Saturday, August 14, 2010

Why I Hate Argument By Analogy

It's nice to see liberal oxes gored in a magazine for liberals. John McWhorter has a good review of Amy Wax's book "Race, Wrongs, and Remedies: Group Justice in the 21st Century" in TNR. I would say that overall, McWhorter underestimates the effect of discrimination (current and past) on black culture. However, that is not what I want to talk about. McWhorter begins by recounting a parable from the book:
Wax appeals to a parable in which a pedestrian is run over by a truck and must learn to walk again. The truck driver pays the pedestrian’s medical bills, but the only way the pedestrian will walk again is through his own efforts. The pedestrian may insist that the driver do more, that justice has not occurred until the driver has himself made the pedestrian learn to walk again.
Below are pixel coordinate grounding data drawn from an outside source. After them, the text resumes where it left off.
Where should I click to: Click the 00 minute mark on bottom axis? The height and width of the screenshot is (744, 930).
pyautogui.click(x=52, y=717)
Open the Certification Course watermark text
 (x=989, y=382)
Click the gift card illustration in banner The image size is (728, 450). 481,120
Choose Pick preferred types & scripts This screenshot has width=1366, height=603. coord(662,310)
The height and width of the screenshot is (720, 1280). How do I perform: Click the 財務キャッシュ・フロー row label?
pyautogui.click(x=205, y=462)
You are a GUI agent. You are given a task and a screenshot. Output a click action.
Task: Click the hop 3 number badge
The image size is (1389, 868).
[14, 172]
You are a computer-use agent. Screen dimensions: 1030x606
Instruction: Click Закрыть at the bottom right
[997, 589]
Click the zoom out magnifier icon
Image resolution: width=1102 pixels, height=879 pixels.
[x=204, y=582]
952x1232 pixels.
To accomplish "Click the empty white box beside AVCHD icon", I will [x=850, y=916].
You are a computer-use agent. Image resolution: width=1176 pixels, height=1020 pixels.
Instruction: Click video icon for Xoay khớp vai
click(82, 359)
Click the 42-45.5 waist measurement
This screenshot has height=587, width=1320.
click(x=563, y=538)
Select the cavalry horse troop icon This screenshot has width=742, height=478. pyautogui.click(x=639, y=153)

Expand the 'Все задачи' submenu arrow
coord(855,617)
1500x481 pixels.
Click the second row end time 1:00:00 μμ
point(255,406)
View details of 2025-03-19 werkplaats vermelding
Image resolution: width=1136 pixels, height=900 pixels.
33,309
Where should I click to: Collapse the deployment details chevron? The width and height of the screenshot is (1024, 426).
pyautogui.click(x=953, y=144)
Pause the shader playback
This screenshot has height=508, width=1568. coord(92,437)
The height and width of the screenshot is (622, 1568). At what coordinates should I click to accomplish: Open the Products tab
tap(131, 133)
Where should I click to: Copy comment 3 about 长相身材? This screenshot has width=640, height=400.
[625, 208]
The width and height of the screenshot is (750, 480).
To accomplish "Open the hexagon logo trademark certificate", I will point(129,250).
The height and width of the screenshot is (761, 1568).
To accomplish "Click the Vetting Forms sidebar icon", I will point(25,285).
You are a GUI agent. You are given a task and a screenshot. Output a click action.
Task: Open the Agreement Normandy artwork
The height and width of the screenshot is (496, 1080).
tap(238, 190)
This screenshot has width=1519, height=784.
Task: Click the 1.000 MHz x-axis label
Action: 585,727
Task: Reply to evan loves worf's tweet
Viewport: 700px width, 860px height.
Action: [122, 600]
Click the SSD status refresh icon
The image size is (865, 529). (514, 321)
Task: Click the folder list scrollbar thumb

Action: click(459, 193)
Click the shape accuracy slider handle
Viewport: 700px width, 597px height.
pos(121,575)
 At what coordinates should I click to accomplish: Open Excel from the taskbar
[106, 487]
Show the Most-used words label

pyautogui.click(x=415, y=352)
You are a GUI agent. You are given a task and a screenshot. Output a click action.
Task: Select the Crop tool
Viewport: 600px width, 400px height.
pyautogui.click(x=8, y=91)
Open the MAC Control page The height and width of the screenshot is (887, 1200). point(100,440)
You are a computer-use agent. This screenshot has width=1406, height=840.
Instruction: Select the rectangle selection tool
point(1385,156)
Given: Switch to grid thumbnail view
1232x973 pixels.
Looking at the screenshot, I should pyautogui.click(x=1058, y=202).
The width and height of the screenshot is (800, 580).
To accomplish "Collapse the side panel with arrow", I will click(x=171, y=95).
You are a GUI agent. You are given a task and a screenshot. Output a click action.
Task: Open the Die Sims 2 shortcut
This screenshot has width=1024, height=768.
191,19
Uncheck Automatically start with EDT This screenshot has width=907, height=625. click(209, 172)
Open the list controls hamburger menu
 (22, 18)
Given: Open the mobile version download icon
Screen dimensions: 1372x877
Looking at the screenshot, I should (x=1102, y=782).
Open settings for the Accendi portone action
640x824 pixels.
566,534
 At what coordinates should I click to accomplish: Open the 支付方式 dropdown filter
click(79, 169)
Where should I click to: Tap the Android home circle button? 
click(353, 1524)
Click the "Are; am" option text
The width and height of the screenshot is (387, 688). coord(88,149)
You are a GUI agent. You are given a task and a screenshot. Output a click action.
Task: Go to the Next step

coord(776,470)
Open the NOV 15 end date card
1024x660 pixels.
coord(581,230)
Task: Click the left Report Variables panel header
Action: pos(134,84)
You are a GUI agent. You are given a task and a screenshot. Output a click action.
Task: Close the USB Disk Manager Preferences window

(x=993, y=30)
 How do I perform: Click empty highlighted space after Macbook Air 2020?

But the sad fact is that justice, under this analysis, is impossible. The legal theory about remedies, Wax points out, grapples with this inconvenience—and the history of the descendants of African slaves, no matter how horrific, cannot upend its implacable logic. As she puts it, “That blacks did not, in an important sense, cause their current predicament does not preclude charging them with alleviating it if nothing else will work.”
Accepting this for argument's sake, how can you reconcile this with Wax's rhetorical question:
“Is it possible to pursue an arduous program of self-improvement while simultaneously thinking of oneself as a victim of grievous mistreatment and of one’s shortcomings as a product of external forces?” 
Now think back to the pedestrian analogy. Does anyone else see a problem?